Liczba wyświetleń: 617
Mieszkańcy średniowiecznych wiosek w Anglii okaleczali kończyny zmarłych, by nie mogli się oni przemieszczać, gdyby z jakiś zagadkowy sposób zamienili się w „żywe trupy” – pisze „JAS: Reports”.
„Hipoteza, że ludzkie szczątki w Wharram Percy zostały poćwiartowane i spalone, aby zapobiec ich przeistoczeniu się w zombie, najlepiej pasuje do tego, co odkryliśmy i co wiemy o tym miejscu. Jeśli mamy rację, będzie to pierwszy archeologiczny dowód na to, że średniowieczna historia Anglii miała swoją ciemną stronę i że mentalność oraz myślenie ludzi żyjących w tamtych czasach było całkiem inne” – powiedział Simon Mays z University of Southampton (Wielka Brytania).
Mays należy do zespołu, którego pracami kierował wybitny archeolog Alistair Pike i który dokonał tego odkrycia w trakcie wykopalisk w opuszczonej wiosce Wharram Percy w hrabstwie Yorkshire na północy Anglii.
Jak poinformowali naukowcy, ta wioska istniała już w VIII-IX w., dlatego ona, a także położony w jej obrębie kościół i cmentarz, już dawno zwróciły uwagę archeologów. W połowie lat 1960. naukowcy na wykopaliskach w Wharram Percy znaleźli nekropolie, gdzie spoczywały ludzkie szczątki ze śladami po ostrych narzędziach i ogniu.
Analizując znalezisko, Pike i jego zespół zwrócili uwagę na te kości, bo przypominały one „produkt końcowy” specjalnego rytuału, którego opis często pojawia się w średniowiecznych kronikach. Chodzi o obrzęd zapobiegający przeistoczeniu się niedawno zmarłej osoby w „żywego trupa”. Kronikarze twierdzili, że ludzie bronili się przed czarną magią odcinając kończyny nieboszczyka od reszty ciała, łamiąc jego ręce i nogi oraz paląc je.
Oczywiście obecność śladów złamań, ran ciętych i spalonych fragmentów kości nie musi świadczyć o tym, że mieszkańcy Wharram Percy tak robili, ale zespół Pike’a, po ustaleniu wieku kości, przebadaniu ich struktury oraz wyjaśnieniu, gdzie urodzili się ci ludzie, wykluczył inne wersje wydarzeń.

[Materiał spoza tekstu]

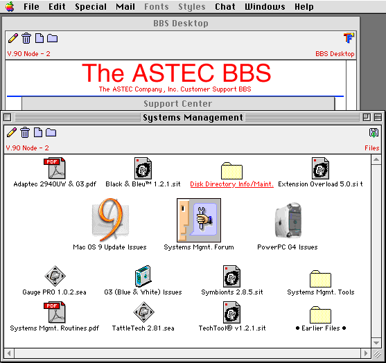Image resolution: width=386 pixels, height=363 pixels.
Task: Select TattleTech 2.81.sea file icon
Action: 143,312
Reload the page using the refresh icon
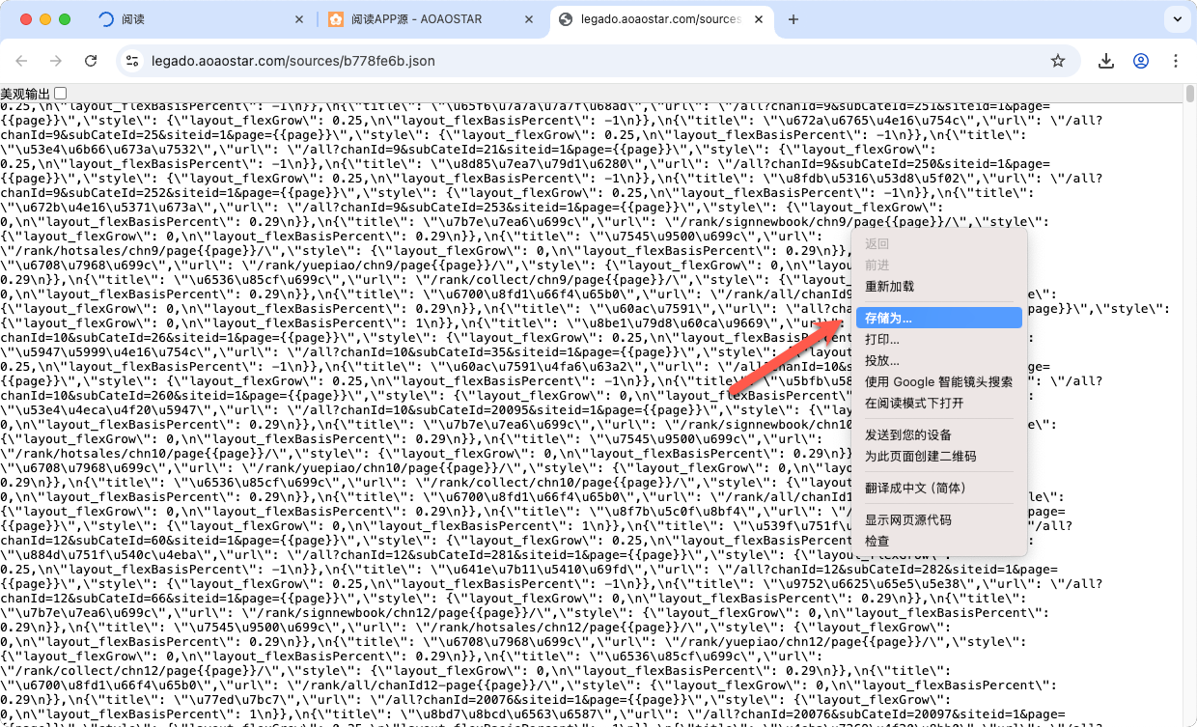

Średniowiecze – jak podkreślają badacze – było okrutnymi czasami, a ludzie często głodowali i stawali się kanibalami, gdy nie mieli żadnego innego jedzenia. W przypadku z pochówkami w Wharram Percy, zdaniem Pike’a i jego kolegów, jest to mało prawdopodobne, bo w „dziwnych kościach” zachował się szpik kostny, który kanibale zjedliby. Ponadto nekropolia, biorąc pod uwagę jej wiek, powstawała przez 200-400 lat (XII-XIV w.), co również podważa obecność kanibalistycznych zachowań w wiosce bez wzmianki o nich w kronikach.
Inna możliwa teoria, że w taki sposób zabijano i grzebano w ziemi obcych, też jest mało przekonywująca. Analizując zawartość strontu (pierwiastek chemiczny) w znalezionych w Wharram Percy kościach, którego koncentracja jest uzależniona od miejsca, gdzie dany człowiek urodził się i wychował, ustalono, że ich „właściciele” pochodzili właśnie z tej wioski.
Według naukowców hipoteza o walce mieszkańców średniowiecznej osady z potencjalną inwazją zombie jest najbardziej prawdopodobna. Dlaczego mieszkańcy Wharram Percy postępowali tak tylko z niektórymi ciałami, naukowcy na razie nie wiedzą. Sugerują jednak, że może być to związane z działalnością lokalnego kościoła lub zachowaniem okaleczonych zmarłych za życia.